Le Conseil d'Etat vient d'émettre un avis négatif sur la légalisation de la Gestation pour Autrui, autrement dit les mères porteuses.
"La prise en considération de l'intérêt de l'enfant et de la mère porteuse, principes fondamentaux qui sous-tendent l'interdiction actuelle, conduisent à recommander de ne pas légaliser la gestation pour autrui" est la conclusion de cet organisme consultatif dont l'avis est généralement suivi par le pouvoir législatif. Déclaration d'intention qui demande à être explicitée.
Il ajoute pour argumenter leur refus que cela "présente une forte probabilité d'être vécu par cet enfant comme un abandon." Sur ce point, j'avoue ma perplexité.
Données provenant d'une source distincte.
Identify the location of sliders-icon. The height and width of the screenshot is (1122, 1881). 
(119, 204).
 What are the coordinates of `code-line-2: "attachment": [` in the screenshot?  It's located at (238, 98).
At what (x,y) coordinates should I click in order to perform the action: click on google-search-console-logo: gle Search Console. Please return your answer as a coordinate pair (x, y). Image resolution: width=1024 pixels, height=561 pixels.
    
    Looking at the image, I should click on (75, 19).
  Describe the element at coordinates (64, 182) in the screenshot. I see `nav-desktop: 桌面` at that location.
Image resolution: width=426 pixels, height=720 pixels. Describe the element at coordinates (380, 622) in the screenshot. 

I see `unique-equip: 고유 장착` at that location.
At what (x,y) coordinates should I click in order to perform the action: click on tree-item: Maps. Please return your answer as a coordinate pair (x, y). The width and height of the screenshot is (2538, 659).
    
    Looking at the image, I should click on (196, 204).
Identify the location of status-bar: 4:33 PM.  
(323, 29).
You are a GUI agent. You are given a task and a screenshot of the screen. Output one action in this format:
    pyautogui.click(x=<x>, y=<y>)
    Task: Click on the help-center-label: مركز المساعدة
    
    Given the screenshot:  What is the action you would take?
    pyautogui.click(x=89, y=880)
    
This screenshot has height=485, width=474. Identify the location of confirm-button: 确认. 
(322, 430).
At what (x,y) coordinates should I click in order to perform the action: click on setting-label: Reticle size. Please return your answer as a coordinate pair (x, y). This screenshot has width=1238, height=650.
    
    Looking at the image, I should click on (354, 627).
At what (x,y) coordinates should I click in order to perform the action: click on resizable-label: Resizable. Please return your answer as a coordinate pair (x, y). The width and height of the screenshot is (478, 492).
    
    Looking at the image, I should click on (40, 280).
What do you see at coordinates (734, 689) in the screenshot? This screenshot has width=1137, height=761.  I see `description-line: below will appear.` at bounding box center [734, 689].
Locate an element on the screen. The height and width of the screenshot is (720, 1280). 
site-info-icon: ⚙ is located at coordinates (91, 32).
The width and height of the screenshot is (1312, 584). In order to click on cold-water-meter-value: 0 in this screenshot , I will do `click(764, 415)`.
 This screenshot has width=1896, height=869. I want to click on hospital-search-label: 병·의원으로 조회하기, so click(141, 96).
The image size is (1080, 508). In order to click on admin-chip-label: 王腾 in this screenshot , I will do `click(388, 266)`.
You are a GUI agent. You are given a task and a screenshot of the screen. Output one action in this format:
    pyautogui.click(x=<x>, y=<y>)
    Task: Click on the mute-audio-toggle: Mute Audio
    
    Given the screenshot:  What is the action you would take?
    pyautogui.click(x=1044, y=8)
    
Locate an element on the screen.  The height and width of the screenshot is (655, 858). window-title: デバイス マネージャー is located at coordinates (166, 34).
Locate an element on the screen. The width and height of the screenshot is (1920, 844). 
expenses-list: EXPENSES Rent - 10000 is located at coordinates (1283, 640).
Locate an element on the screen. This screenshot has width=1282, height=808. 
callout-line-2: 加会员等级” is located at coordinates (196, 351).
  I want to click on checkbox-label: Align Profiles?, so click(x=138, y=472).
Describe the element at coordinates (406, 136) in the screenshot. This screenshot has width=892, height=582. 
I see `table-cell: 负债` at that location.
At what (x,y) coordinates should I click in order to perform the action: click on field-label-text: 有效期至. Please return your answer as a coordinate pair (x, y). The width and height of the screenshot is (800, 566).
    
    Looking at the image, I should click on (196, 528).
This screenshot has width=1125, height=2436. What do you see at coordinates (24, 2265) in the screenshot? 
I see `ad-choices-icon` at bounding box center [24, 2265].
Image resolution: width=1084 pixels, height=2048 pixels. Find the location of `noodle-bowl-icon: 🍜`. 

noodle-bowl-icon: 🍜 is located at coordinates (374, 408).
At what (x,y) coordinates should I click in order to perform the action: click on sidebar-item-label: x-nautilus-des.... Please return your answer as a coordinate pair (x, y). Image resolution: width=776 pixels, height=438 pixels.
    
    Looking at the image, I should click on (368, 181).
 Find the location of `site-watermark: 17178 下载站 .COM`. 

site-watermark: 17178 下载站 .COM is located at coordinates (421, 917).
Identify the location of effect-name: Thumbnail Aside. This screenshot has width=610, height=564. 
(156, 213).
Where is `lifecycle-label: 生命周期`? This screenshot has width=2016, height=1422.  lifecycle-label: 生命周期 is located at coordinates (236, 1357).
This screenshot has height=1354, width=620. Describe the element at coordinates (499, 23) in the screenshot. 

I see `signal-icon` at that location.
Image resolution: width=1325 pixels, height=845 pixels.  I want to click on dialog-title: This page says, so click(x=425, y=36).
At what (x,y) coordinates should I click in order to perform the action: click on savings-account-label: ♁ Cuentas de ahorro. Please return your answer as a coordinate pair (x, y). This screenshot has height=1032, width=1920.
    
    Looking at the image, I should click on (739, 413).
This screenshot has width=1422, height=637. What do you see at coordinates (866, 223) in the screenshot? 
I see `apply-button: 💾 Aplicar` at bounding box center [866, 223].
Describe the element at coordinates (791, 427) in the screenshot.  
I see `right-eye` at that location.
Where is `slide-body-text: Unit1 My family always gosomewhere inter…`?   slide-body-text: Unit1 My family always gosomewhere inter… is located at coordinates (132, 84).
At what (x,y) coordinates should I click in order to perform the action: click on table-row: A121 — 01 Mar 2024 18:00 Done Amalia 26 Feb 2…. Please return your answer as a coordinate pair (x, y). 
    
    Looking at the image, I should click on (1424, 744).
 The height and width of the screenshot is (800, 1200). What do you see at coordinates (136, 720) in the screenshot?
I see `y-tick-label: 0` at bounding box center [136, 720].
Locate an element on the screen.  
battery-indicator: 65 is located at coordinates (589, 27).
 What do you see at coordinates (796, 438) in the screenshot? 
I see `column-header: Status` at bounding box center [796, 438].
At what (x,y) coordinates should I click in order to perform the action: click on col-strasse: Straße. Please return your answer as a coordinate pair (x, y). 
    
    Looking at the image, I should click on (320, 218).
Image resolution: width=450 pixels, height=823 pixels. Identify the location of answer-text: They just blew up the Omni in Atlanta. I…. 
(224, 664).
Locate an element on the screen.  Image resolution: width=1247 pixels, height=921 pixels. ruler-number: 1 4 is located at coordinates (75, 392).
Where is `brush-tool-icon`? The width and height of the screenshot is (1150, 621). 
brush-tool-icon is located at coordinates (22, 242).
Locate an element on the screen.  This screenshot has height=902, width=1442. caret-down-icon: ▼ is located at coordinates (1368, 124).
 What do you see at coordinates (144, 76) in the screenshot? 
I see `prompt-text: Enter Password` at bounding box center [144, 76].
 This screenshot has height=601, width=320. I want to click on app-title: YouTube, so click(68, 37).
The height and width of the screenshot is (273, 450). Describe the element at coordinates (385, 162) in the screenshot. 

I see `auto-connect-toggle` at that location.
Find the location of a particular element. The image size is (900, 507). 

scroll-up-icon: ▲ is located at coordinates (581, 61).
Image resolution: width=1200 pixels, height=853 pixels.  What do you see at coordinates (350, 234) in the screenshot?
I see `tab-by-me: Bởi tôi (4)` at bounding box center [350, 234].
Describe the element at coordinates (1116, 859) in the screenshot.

En quoi cela pourrait-il être vécu comme un abandon, surtout si la mère porteuse est incluse dans l'environnement familial comme le préconisent les associations favorables à cette pratique ? Et puis, c'est aussi faire l'impasse sur tous les réels abandons d'enfants, que ce soit par le père ou la mère, dont on interdit pas la procréation.
Le Conseil d'Etat explique aussi que "La notion 'd'indemnité raisonnable' qui serait versée à la mère-porteuse est ambiguë". J'avoue que c'est effectivement le principal problème, car même si on souhaite éviter la marchandisation du corps de la mère porteuse, il apparait évident qu'elle peut réclamer légitimement un dédommagement pour les inconvénients de la grossesse, et notamment l'absence au travail occasionnée. Où situer la limite entre dédommagement et une approche purement vénale de l'affaire, c'est une question éminemment compliquée.
Il semble donc acquis que la gestation pour autrui ne sera pas légalisée en France malgré le soutien appuyé de Nadine Morano. Cela n'empêchera nullement les femmes qui souhaitent en bénéficier d'aller à l'étranger pour le faire (Etats-Unis, Belgique, Angleterre, Canada...), et pas toujours dans des conditions exemptes de marchandisation, car ils s'agira alors de femmes étrangères à leur environnement qui réclameront un paiement de leur "service".
On en revient donc à l'absurdité de l'interdiction de l'avortement d'avant 1974 et la loi Veil. La pratique existera, mais sera soit clandestine, soit pratiquée hors de nos frontières.
Les associations préconisent des conditions draconiennes pour éviter les abus, avec une mère porteuse ayant un lien avec la mère demandeuse (soeur, amie etc.). cela éviterait à la fois les problèmes de marchandisation et l'éventuel sentiment d'abandon, car la mère porteuse serait dans l'entourage de l'enfant. Il est évident que ces problèmes de société créent des situations nouvelles, mais c'était déjà le cas de bien d'autres avancées comme la contraception, l'avortement, la procréation in-vitro. A chaque fois, les opposants avaient d'excellentes raisons pour dire que c'était mal, mais cela a toujours fini par se faire.
En résumé, une bien belle hypocrisie qui transcende largement le clivage droite-gauche.